Media companies and publishers may finally be able to get some sleep in the city that never sleeps.  On November 10, 2020, Governor Cuomo signed legislation that vastly expanded First Amendment protections under New York’s anti-SLAPP law.  The amendment is effective immediately.

“SLAPP” stands for “Strategic Lawsuits Against Public Participation,” which Governor Cuomo characterizes as “frivolous litigation brought by affluent plaintiffs who have the ability to spend large sums of money by using expensive and time-consuming litigation to obstruct those exercising their right to free speech.” 

Anti-SLAPP laws exist in 30 states and the District of Columbia.  In states like California, anti-SLAPP laws have provided defendants with powerful protections against claims arising from the exercise of their “right of petition or free speech” in connection with a public issue—most notably, defamation and other claims attacking a person’s speech.  While New York has had an anti-SLAPP law on the books since 2008, the statute only covered claims arising from a public application or permit, limiting its reach mainly to real estate development disputes.  Media organizations and free speech advocates have long criticized New York—supposedly the media capital of the world—for having one of the weakest anti-SLAPP statutes in the country.

The amendment answers their call, bringing New York’s anti-SLAPP law in line with California’s, expanding the statute’s scope and procedural protections by:

  • Extending its application to claims based on any “communication in a . . . public forum in connection with an issue of public interest” or “any other lawful conduct in furtherance of the exercise of the constitutional right of free speech in connection with an issue of public interest, or in furtherance of the exercise of the constitutional right of petition.”
  • Directing courts to construe “public interest” broadly, meaning “any subject other than a purely private matter.”
  • Staying all discovery, hearings, and motions while an anti-SLAPP motion is pending.
  • Mandating (as opposed to allowing) courts to award attorneys’ fees to prevailing anti-SLAPP movants.

How will the new anti-SLAPP law play out in NY courts?  Will anti-SLAPP litigation become a mainstay in NY as it has in California?  Given the high volume of media cases filed in New York, that would seem likely, but we’ll have to see.

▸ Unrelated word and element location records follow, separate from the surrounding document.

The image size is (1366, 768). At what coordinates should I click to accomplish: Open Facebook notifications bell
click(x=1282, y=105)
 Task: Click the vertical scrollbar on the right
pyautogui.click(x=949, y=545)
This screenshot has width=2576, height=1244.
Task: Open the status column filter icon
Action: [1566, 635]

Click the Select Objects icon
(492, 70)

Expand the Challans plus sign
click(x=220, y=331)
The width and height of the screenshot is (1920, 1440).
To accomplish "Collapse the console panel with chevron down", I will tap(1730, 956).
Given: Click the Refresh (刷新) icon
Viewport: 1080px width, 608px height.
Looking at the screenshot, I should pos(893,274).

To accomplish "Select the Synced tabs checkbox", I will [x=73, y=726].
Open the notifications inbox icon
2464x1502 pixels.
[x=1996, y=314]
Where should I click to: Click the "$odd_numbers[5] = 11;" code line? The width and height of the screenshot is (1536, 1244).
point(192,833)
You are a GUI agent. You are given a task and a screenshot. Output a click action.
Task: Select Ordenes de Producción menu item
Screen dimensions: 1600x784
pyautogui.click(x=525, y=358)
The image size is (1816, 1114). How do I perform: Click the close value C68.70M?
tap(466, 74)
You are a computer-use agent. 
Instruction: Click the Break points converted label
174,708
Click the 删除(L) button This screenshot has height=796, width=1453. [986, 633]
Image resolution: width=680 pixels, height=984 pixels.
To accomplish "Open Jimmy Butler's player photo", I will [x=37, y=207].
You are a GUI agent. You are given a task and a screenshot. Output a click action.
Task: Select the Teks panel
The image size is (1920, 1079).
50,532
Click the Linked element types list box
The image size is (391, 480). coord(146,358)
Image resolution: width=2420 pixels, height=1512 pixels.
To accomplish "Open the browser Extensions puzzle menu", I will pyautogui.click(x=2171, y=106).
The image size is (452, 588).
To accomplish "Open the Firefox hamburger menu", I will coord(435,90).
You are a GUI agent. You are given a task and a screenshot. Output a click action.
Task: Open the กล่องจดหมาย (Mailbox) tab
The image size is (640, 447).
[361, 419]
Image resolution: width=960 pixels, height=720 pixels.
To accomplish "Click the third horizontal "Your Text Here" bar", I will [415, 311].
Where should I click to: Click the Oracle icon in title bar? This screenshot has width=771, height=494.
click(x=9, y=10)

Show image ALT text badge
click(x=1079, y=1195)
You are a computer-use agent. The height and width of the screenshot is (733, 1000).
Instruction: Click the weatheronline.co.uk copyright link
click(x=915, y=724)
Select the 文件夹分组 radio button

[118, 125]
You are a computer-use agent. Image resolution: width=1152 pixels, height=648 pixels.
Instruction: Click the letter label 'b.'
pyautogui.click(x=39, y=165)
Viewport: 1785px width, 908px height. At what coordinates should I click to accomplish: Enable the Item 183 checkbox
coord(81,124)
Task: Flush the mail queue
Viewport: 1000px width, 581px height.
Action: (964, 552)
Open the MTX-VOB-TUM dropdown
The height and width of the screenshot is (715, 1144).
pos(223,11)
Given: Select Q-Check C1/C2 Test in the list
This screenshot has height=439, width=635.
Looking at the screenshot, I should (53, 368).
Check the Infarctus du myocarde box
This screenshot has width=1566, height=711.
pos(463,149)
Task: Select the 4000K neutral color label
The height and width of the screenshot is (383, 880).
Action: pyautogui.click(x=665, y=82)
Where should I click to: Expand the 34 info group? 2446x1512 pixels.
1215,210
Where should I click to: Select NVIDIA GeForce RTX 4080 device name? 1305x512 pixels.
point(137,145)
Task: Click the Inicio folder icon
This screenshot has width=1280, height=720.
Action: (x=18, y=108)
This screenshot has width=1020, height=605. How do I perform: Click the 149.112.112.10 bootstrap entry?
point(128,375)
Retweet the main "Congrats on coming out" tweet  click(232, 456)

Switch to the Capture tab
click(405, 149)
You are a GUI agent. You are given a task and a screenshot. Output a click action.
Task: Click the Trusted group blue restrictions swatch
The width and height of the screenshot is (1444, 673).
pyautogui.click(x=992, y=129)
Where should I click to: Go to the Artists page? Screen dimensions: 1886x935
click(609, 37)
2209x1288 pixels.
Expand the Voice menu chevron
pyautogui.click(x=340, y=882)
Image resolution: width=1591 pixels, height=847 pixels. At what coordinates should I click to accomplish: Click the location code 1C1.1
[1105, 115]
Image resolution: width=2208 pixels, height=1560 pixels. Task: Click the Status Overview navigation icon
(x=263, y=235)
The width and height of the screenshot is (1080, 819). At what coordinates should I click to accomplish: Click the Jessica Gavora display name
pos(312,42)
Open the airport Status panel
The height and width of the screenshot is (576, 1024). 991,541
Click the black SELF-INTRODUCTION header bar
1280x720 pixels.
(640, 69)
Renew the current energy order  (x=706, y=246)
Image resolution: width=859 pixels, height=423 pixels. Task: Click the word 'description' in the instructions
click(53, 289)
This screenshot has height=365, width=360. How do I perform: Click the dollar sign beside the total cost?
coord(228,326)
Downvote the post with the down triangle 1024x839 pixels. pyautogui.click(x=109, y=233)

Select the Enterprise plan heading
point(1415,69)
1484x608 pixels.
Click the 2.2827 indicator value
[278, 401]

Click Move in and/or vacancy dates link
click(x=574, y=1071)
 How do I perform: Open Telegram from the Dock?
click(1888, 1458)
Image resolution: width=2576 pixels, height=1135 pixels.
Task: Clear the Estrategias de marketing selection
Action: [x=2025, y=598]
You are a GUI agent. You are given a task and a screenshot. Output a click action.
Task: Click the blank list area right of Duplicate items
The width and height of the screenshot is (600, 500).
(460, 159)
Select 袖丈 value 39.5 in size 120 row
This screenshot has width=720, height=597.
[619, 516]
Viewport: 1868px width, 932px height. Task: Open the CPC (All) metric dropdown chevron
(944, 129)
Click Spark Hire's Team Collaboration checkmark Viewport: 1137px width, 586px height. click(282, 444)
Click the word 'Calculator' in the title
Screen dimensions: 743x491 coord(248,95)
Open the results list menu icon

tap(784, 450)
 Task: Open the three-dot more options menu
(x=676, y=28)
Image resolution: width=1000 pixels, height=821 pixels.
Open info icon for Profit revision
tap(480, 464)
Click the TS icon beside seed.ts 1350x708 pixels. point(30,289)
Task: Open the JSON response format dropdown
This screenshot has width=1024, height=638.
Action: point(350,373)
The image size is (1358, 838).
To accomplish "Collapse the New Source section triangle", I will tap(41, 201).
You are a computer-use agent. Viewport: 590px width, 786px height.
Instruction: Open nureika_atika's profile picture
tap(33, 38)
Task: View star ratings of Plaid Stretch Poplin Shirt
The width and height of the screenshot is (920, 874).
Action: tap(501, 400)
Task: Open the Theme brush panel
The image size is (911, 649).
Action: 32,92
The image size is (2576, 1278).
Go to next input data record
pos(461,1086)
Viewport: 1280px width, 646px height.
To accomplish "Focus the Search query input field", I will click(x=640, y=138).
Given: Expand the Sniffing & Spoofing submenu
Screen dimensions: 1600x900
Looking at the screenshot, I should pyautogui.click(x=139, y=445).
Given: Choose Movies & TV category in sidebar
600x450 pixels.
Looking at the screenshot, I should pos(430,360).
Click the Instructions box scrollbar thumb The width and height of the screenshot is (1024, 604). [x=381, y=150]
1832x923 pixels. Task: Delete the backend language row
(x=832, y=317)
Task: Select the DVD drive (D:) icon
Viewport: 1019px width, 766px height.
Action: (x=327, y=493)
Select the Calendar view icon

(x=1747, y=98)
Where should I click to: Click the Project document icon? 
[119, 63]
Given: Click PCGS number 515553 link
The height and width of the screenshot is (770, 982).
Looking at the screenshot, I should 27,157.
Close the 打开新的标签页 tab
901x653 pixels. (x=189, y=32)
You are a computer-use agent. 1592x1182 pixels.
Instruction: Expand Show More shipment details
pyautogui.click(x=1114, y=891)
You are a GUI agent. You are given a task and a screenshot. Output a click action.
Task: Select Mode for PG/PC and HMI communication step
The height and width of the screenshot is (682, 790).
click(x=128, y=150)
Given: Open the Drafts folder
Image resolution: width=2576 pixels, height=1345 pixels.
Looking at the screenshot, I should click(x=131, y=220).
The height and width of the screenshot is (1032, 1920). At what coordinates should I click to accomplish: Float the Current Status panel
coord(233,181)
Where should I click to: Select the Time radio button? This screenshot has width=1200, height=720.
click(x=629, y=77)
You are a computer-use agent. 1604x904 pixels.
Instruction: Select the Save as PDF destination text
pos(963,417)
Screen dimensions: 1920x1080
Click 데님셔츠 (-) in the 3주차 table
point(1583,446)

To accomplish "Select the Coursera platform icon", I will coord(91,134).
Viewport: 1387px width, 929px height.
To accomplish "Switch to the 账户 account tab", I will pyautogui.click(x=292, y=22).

Another big issue is the extent to which New York’s anti-SLAPP statute will apply in federal courts.  In La Liberte v. Reid, No., 19-3574, 2020 WL 3980223 (2d Cir. July 15, 2020), the Second Circuit held that California’s anti-SLAPP statute did not apply in federal court, reasoning that the statute’s procedural framework conflicted with the Federal Rules of Civil Procedure.  Will that ruling extend to New York’s anti-SLAPP statute?  The adjudication of this issue has significant strategic and tactical implications for litigants on both sides of the “v.”  We will keep you posted.